It's a credible threat, so I take it seriously. When I moved in with Pike, in March, I 'forgot' to give Mom my new address. Then came another move, to Berkeley with Judith, and heck if I didn't forget again to file a change-of-address card. Now nobody in the family knows where I live.
They do have an address for me, but it's a mail drop. If Mom flies to California to surprise me, and pops in at that address, she'll meet the middle-aged Asian man who sorts everyone's incoming mail into their boxes, for $12 p/month. Mom might try to sweet-talk my real address out of him, but if she does, my address on file at the mail drop is a vacant lot.
A few months ago, I switched to a new voice mail number for phone messages, but goodness golly, I 'forgot' to tell the family about that, too. I've been very forgetful lately.
So it's been a while since we chatted, but either everyone in the Holland family is getting along just fine, or one or more of them have died, or someone's getting divorced, someone else is getting married. Whatever's up or down with the family, it's news that'll keep until I'm ready to hear it, which might be a while.

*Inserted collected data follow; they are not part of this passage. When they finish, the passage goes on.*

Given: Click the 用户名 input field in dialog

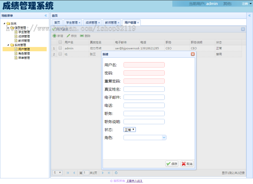Looking at the screenshot, I should click(x=144, y=65).
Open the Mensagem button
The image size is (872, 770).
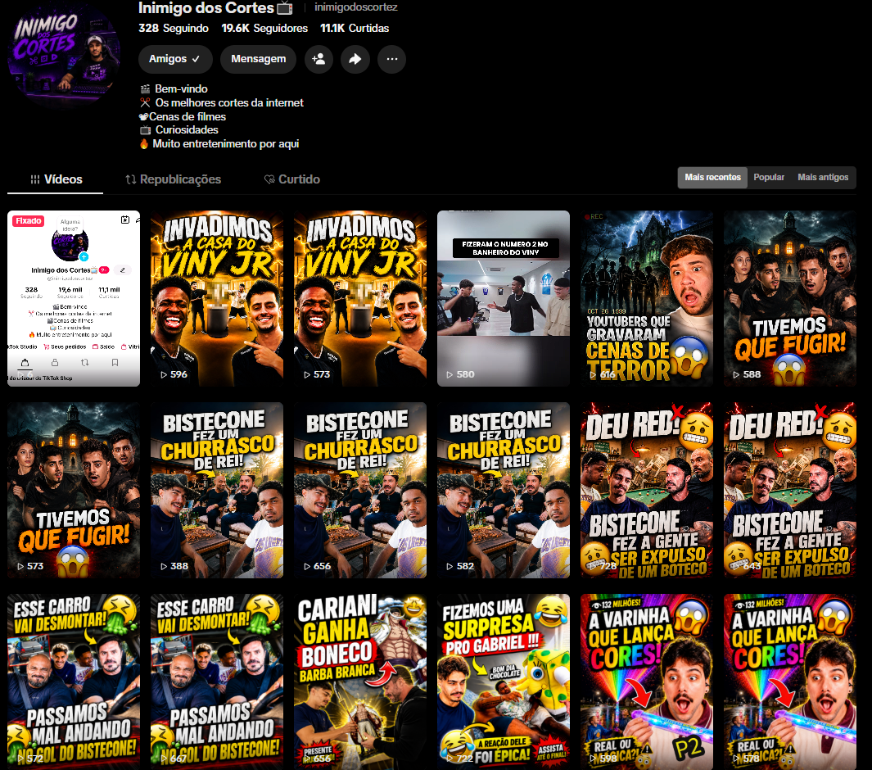pos(259,59)
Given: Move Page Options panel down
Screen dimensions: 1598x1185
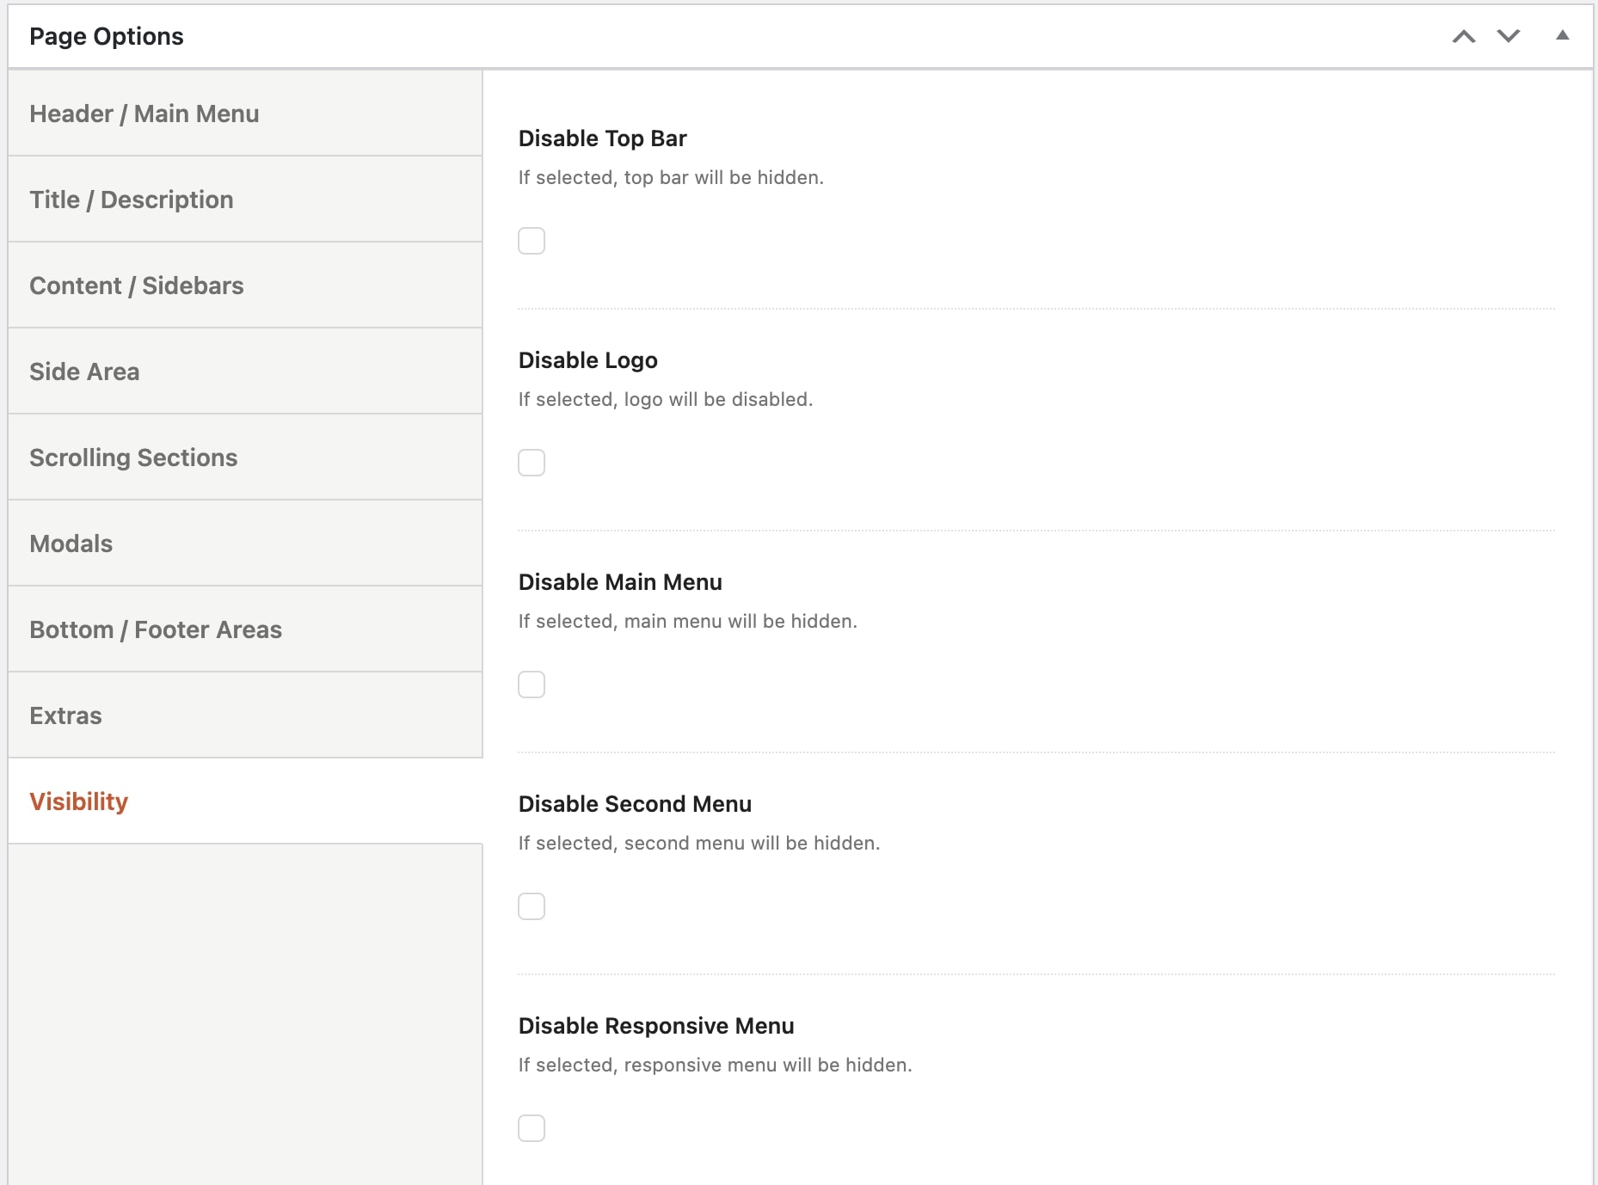Looking at the screenshot, I should tap(1509, 36).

Again I'll say it and again I mean it, I love 'em all and wish 'em well. Maybe I'll send a card in six months. Or a year.
β¦ β¦ β¦
I've been part of Judith's house here in Berkeley for a month, and it suits me. It's an enormous mess, so I never have to be embarrassed by my own slovenly habits. The neighborhood isn't quite so whitebread as I'd originally thought, and my commute to work is a breeze. Judith is sweet, kind of a friend, and the three other men living here barely know I'm down the hall, and they leave me alone.
That's how I know this place is my home β people leave me alone.
A half-dozen street kids came up the sidewalk, chanting, "Jerry's dead, Jerry's dead." It was barely noon, I was awake but not widely, and the scene seemed surreal. For just a moment I wondered whether this was a dream. No, this was Telegraph Ave, which is always a little dreamlike.
Next I wondered whether street kids are a reliable source for the news of someone's dying, and lastly I wondered which Jerry they were on about.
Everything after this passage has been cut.